- _To do_
Repeat exactly the lines from the start of the entries below through the line containing "Go back with the browser back arrow". Omit the rest.

- _Pixel coordinate grounding data_
"""

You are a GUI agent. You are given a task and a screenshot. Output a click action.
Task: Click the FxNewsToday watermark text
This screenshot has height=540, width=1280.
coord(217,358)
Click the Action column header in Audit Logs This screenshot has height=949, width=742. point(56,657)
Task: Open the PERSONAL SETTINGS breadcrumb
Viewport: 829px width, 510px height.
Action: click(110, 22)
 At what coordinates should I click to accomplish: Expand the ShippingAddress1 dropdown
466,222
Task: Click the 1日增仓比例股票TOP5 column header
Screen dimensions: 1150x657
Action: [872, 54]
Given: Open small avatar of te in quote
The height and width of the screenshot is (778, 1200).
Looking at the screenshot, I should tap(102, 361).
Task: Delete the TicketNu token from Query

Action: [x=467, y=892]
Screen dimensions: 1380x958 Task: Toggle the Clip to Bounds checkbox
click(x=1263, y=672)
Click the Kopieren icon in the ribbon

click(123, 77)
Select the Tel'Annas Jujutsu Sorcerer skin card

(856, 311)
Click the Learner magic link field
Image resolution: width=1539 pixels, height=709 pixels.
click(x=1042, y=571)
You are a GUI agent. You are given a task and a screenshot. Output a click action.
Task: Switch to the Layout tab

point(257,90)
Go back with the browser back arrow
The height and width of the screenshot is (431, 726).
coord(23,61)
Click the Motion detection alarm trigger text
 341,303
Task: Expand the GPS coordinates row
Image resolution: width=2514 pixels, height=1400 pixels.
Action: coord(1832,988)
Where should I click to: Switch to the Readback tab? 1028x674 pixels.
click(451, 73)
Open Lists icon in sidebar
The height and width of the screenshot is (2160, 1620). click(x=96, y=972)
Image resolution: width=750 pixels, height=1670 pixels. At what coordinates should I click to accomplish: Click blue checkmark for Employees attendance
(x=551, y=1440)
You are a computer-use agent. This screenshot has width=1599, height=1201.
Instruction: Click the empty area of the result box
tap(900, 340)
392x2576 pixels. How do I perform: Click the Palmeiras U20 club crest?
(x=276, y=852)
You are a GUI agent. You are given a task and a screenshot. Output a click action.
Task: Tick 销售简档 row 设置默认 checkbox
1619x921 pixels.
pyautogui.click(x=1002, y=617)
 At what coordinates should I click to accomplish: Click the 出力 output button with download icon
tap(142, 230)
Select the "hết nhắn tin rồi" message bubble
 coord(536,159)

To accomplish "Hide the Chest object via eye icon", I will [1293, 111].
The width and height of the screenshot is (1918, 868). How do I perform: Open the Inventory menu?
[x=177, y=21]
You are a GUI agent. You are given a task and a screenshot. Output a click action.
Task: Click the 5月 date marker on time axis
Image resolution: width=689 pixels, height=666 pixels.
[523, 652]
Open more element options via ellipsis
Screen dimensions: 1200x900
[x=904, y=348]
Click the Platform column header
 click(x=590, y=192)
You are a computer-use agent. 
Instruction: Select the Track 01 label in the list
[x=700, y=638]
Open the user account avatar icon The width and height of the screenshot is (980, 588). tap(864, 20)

"""

- _Result for this task_
You are a GUI agent. You are given a task and a screenshot. Output a click action.
Task: Click the FxNewsToday watermark text
This screenshot has height=540, width=1280.
coord(217,358)
Click the Action column header in Audit Logs This screenshot has height=949, width=742. point(56,657)
Task: Open the PERSONAL SETTINGS breadcrumb
Viewport: 829px width, 510px height.
Action: click(110, 22)
 At what coordinates should I click to accomplish: Expand the ShippingAddress1 dropdown
466,222
Task: Click the 1日增仓比例股票TOP5 column header
Screen dimensions: 1150x657
Action: [872, 54]
Given: Open small avatar of te in quote
The height and width of the screenshot is (778, 1200).
Looking at the screenshot, I should tap(102, 361).
Task: Delete the TicketNu token from Query

Action: [x=467, y=892]
Screen dimensions: 1380x958 Task: Toggle the Clip to Bounds checkbox
click(x=1263, y=672)
Click the Kopieren icon in the ribbon

click(123, 77)
Select the Tel'Annas Jujutsu Sorcerer skin card

(856, 311)
Click the Learner magic link field
Image resolution: width=1539 pixels, height=709 pixels.
click(x=1042, y=571)
You are a GUI agent. You are given a task and a screenshot. Output a click action.
Task: Switch to the Layout tab

point(257,90)
Go back with the browser back arrow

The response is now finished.